Bubble 3.0: The 6 Companies Most Likely to be Part of the Next Bubble

Updated: February 03, 2011

Why would otherwise intelligent, savvy financial professionals invest in a product that they know is over-valued? The answer is simple, they think there is someone dumber than them who will buy it. Called The Greater Fool Theory, this is one of the main reasons a small start up that has never turned a profit can suddenly be flush with millions of dollars and little to show for it. The market will eventually correct itself, leaving the poor souls still holding onto shares to foot the bill. A single company experiencing this kind of correction will often spur other companies in their industries to experience the same fate, wiping out massive amounts of capital and even bankrupting entire industries. When the Internet "bubble" burst in 2000, countless .com companies were lost in its wake. In 2011, the Internet industry has recovered and is flourishing, at least for the time being. Here are the six companies most likely to bring that to a screeching halt and burst the bubble all over again.


One of the best indicators of a company's future profitability is pretty self-explanatory; Find out how much money are they making now! It's crazy, right? Some say it's a system used only by fuddy duddy nobody investors like some guy in Omaha. It might not be particulary innovative or sexy, but it's the most reliable sanity check on a market's growth. That's why it's kind of surprising that Digg.com is being implicitly valued by investors as being worth over $160 million. That's right, Digg.com, also known as the site that has struggled to make any money at all! Having only recently turned in a paltry revenue of $8.5 million dollars, they spent over five years trying to figure out how they were even supposed to make money. Economic indicators aside, it can't be a good thing that many users left with the launch of v4 last year.


LinkedIn is better known as the Facebook that your boss made you join or that page everyone updates once every three years. LinkedIn has risen from a sea of competitors and is currently seen as the premiere business social networking tool. Unlike most social networking sites, LinkedIn has actually convinced companies to pay for its service, bringing down a healthy revenue in the $160 million range. A respectable number for any company, but LinkedIn is valued at $2.5 billion, roughly 15 years worth of earnings. While that level of capitalization is only a little on the high end when compared to its peers, it starts to look less attractive when you realize LinkedIn is sitting in a crowded marketplace that could be shrunk to virtually nothing with a couple lines of code and a well-executed Facebook update. There is also the fact that the word "LinkedIn" has never been uttered without someone nearby rolling their eyes.

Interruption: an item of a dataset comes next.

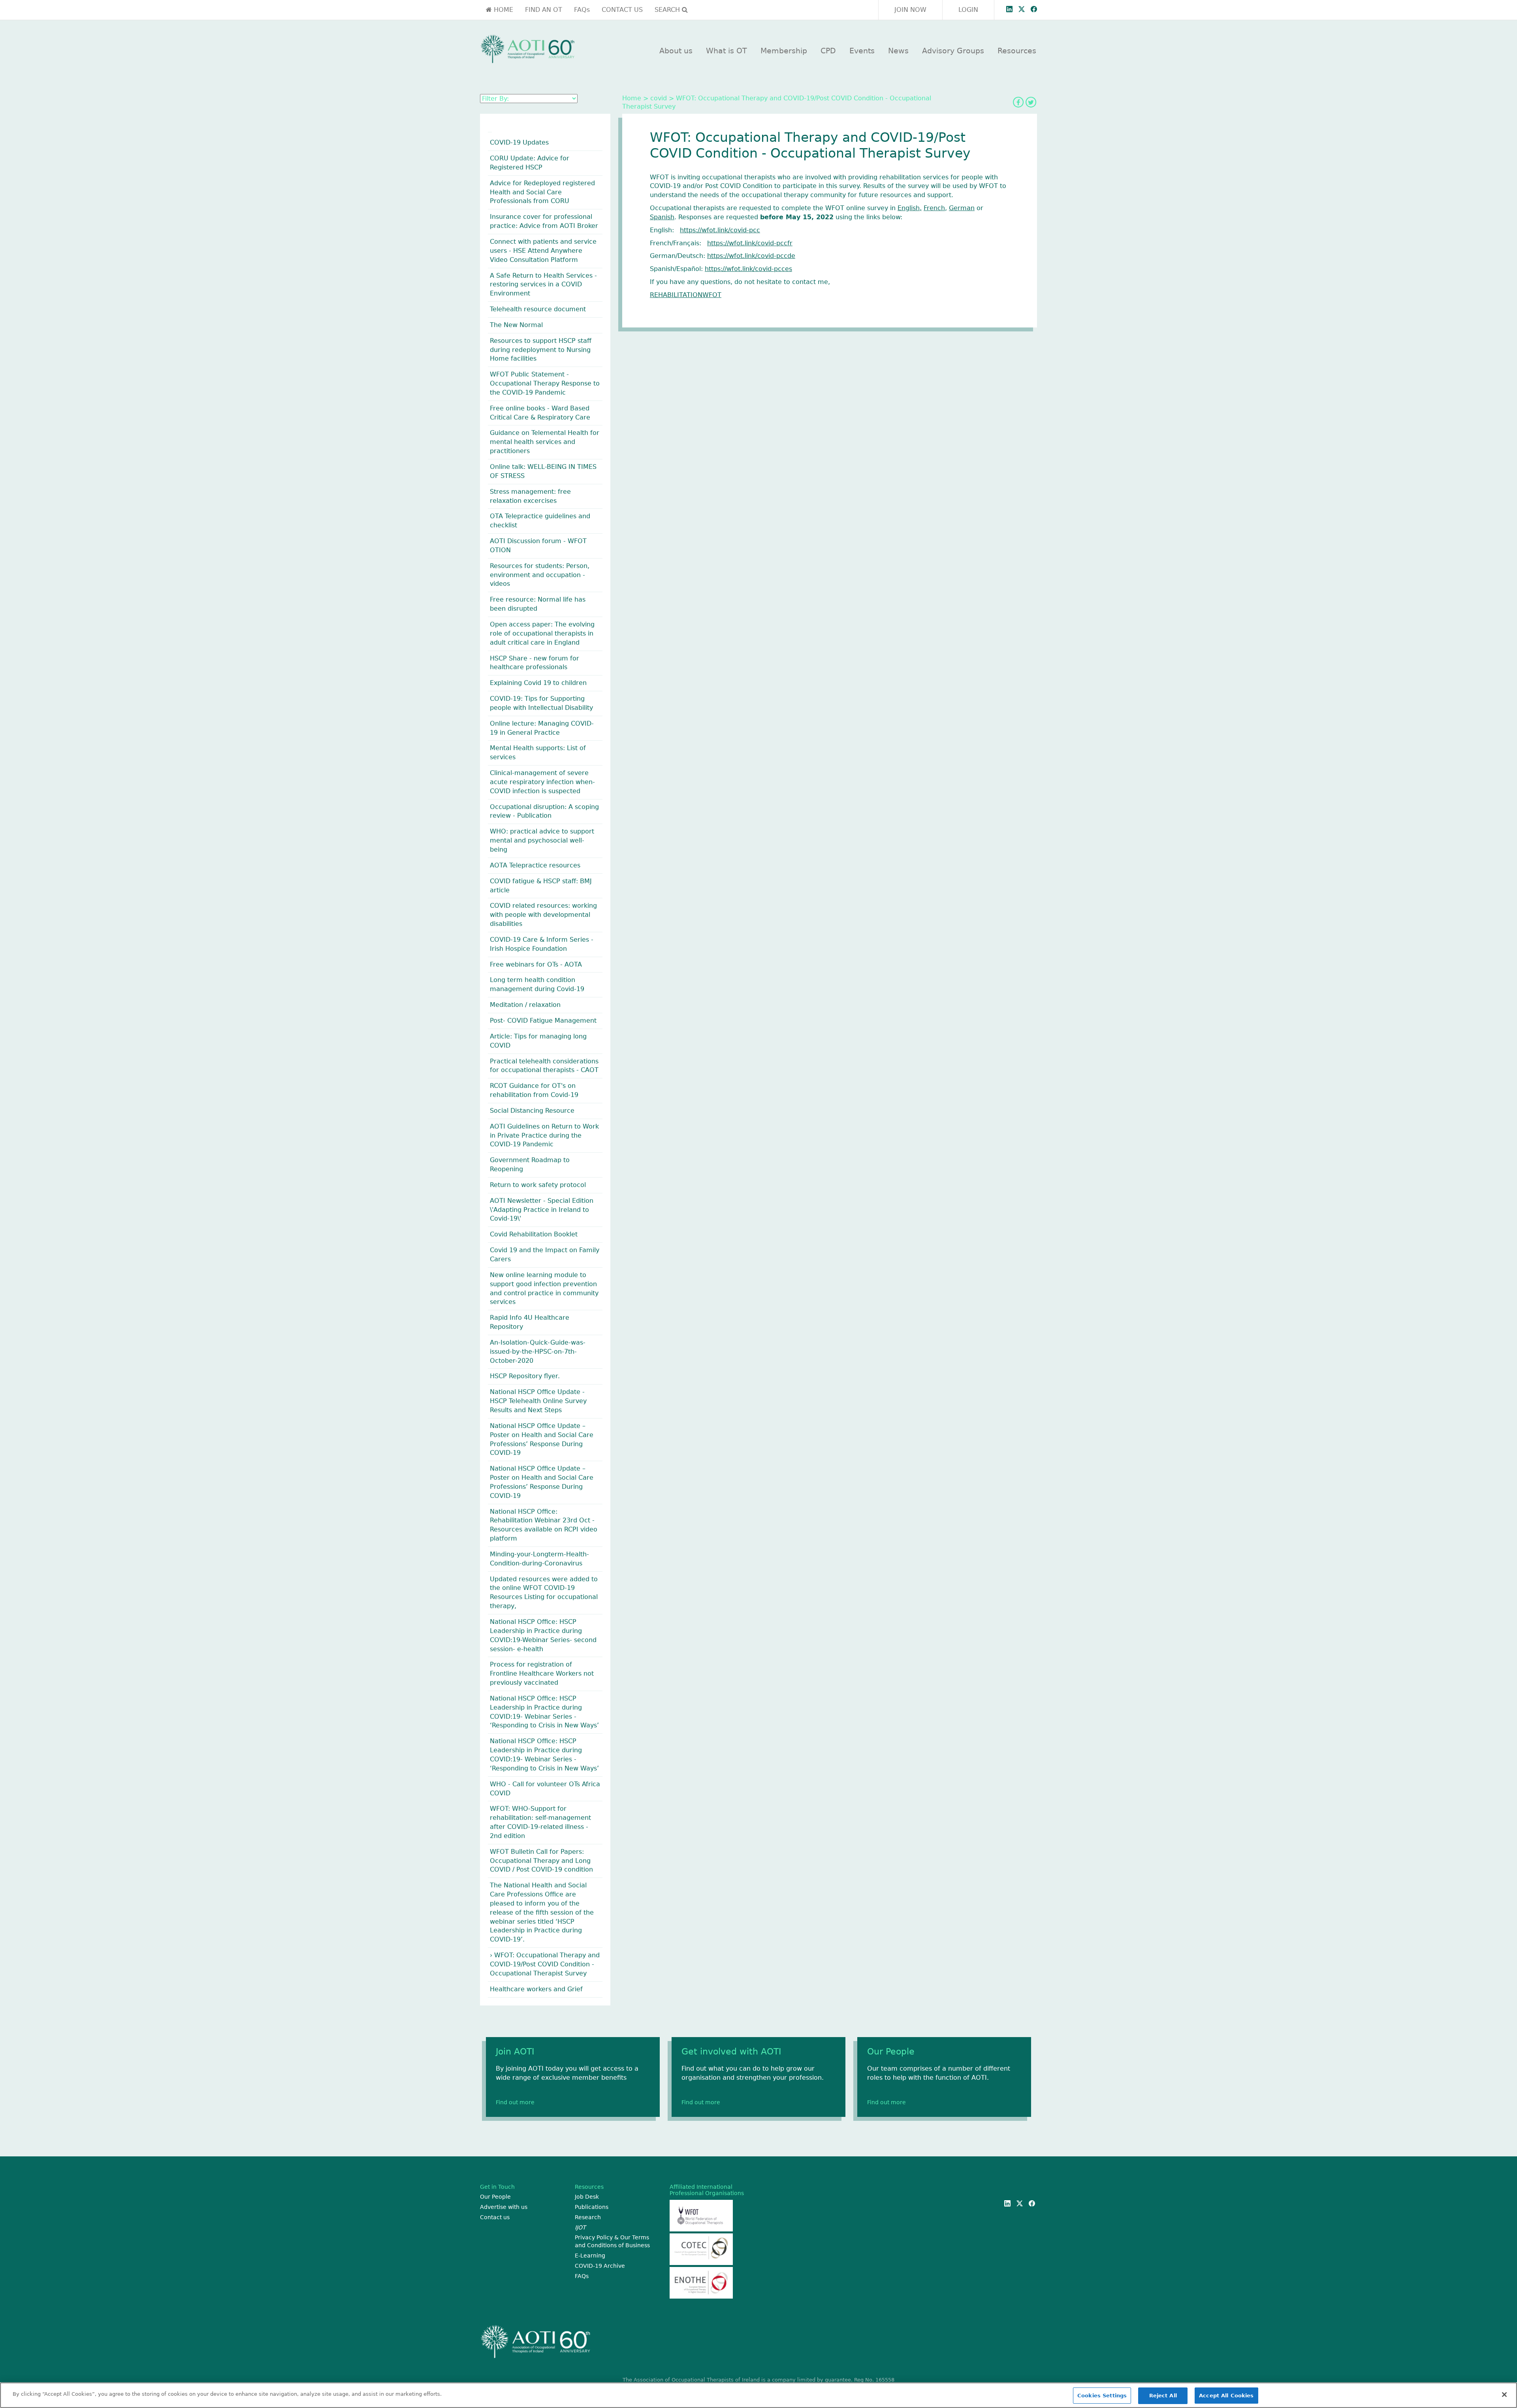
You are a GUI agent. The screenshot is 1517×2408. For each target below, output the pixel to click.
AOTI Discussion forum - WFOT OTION (538, 545)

Twitter has come a long way in only a few short years. It's an incredible accomplishment for a site to go from a joke about vaginas and a platform for celebrity feuds to a world-shaking communication device that has brought more than a few governments to their knees. This is an impressive feat that has led to a valuation in the neighborhood of four billion big ones. It would be an even more impressive feat if Twitter had made any money whatsoever. However, investors can rest assured that they are totally working on figuring out that making money thing.


Chicago-based Groupon exploded on to the scene in 2008 and instantly made your Grandma's coupon-clipping appear even more quaint. With deals offering up to 90% off meals at select restaurants, spas, skydiving, and pretty much anything you can imagine, the site rocketed to the top of yuppie weekend plans everywhere. The model is shockingly simple: a business will offer outrageously steep discounts in the hope that it will eventually drive greater business, and Groupon pockets a percentage. It's an elegant system that has led to Groupon being valued at a rumored $15 billion range. Unfortunately, it's an elegantly simple system, which means it almost instantly accumulated a whole raft of competitors -- more than a few of which are boasting some pretty powerful allies. Though they originally rebuffed a $6 billion buy-out offer, it's looking pretty attractive in a market where competitors can steal margins in only a few short months with only a minimal start-up cost.


The top producer of annoying games your mom plays at work and your girlfriend won't stop bothering you about, Zynga has cornered the market on sadistically addictive social network games. They've already managed to rocket past the revenue of many traditional gaming shops, and Farmville is currently more popular than a Mario and Master Chief love child. It's no wonder that Zynga is currently valued at $5.7 billion, not bad for a company that makes video games that are completely ignored by most regular gamers. Despite their impressive earnings of roughly $350 million, $5.7 billion is a lot of money for a system that is completely dependent on another company's software that has little to no obligation to support you.


There is perhaps no better demonstration of the greater fool theorem -- or the fact that a bubble might be forming -- than the valuation of Facebook, which now stands at an absolutely staggering EIGHTY NINE BILLION dollars. (Yes, billion, with a "b"). It's especially illuminating when a recent Bloomberg poll shows that next to no one thinks the company is actually worth even the $50 billion offering from Goldman Sachs. Yet firms and individuals are laying out enough money to buy the entire United States Navy aircraft carrier fleet to get a piece of the action -- not because they actually think it's worth that, but because they're all waiting on the greater fool.